Conséquence : "Il y a quelques années, les conseils d’administration avaient pour seule vocation d’acquiescer aux décisions de l’équipe dirigeante. Aujourd’hui, ils s’intéressent de près à toutes les activités de l’entreprise, contrôlent les résultats et s’interrogent sur la pertinence des décisions prises. Le monde a changé", explique John Challenger, le patron de la firme de reclassement Challenger, Gray & Christmas. Pour lui, le pouvoir est en train de se déplacer du bureau du PDG vers la salle du conseil.

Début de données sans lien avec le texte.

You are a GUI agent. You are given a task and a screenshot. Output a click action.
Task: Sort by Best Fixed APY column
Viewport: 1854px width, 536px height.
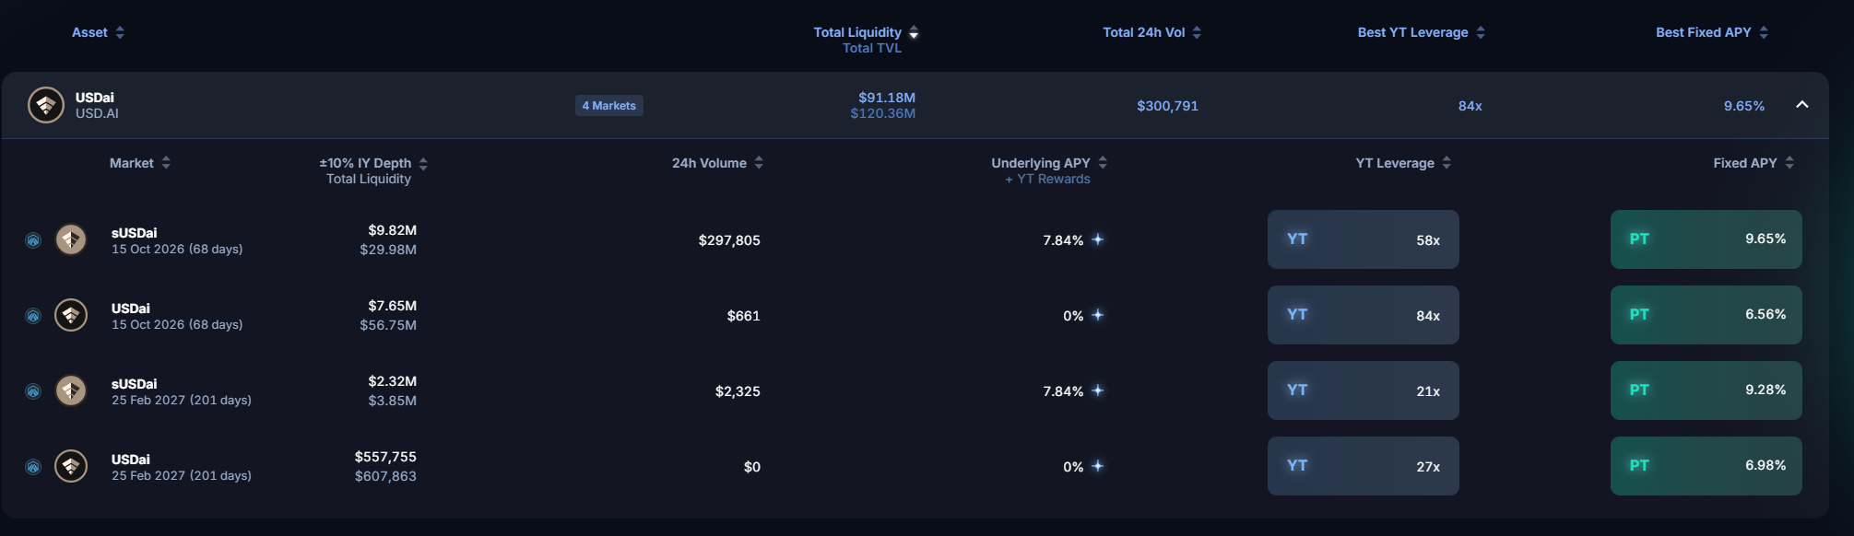[1712, 32]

Il compare cette situation à ce qui s’est passé après l’affaire du Watergate et la démission du président Richard Nixon en 1974 : le Congrès avait alors récupéré une partie des prérogatives de la Maison Blanche.

Dans ce contexte, les administrateurs ne veulent plus être passifs. Quand M. Eisner, après vingt et un ans de règne sans partage chez Disney, a quitté ses fonctions, les administrateurs, soumis à une pression considérable des actionnaires, ont repris le contrôle.

Chez HP, le conseil a sanctionné Carly Fiorina pour ne pas avoir tenu ses promesses en matière de rentabilité. Les actions HP étaient en baisse de 30 % depuis que Mme Fiorina avait pris la tête de l’entreprise en juillet 1999.

La peur du scandale se fait aussi plus forte. Qu’il s’agisse d’affaires de moeurs : le patron de Boeing, Harry Stonecipher, a été contraint de démissionner pour avoir eu une relation extra-conjugale au sein de l’entreprise. Ou d’affaires contestables par les autorités judiciaires et de régulation. Franklin Raines a été limogé quand il est apparu évident que la SEC était décidée à faire le ménage dans l’établissement de crédit immobilier Fannie Mae. C’est aussi la raison pour laquelle Maurice Greenberg a été contraint de quitter AIG, qu’il a dirigé pendant trente-sept ans et dont il a fait le numéro un mondial de l’assurance.

En toile de fond, la justice américaine se montre d’une sévérité sans précédent depuis les années 1930 avec les dirigeants indélicats. Le 15 mars, un jury a jugé coupable Bernard Ebbers, l’ancien PDG de WorldCom, des neuf chefs d’accusation retenus contre lui. Il est passible de la prison à vie. Il s’agit du verdict le plus dur en matière de criminalité d’entreprise depuis des décennies et il devrait être suivi d’autres.

Le procès des dirigeants d’Enron commencera en janvier 2006. Ils risquent des dizaines d’années d’emprisonnement derrière les barreaux. Martha Stewart vient juste de sortir de prison et Martin Grass, ancien patron de Rite-Aid, a commencé à purger une peine de huit ans. John Rigas (Adelphia), Frank Quatrone (Crédit suisse First Boston), Dennis Kozlowski (Tyco) et Richard Scrushy (HealthSouth) auront du mal à échapper à la prison. "Dans cet environnement, on comprend pourquoi les conseils réagissent rapidement s’ils ne sont pas satisfaits ou s’ils prennent peur", souligne Joe Griesedieck, responsable de Korn Ferry International, spécialisée dans le recrutement de dirigeants.

Le temps des patrons qui régnaient sans partage et sans vraiment rendre de comptes se termine. Le PDG qui veut durer, aujourd’hui, doit avoir un plus grand sens de l’intérêt des actionnaires et des salariés et une façon de travailler plus transparente et collégiale. Voilà sans doute pourquoi, en 2004, les deux tiers des successeurs des patrons démissionnaires des grandes entreprises occupaient déjà, et depuis longtemps, des postes de responsabilité dans leur société, à l’image de Robert Iger pour Disney ou Martin Sullivan pour AIG.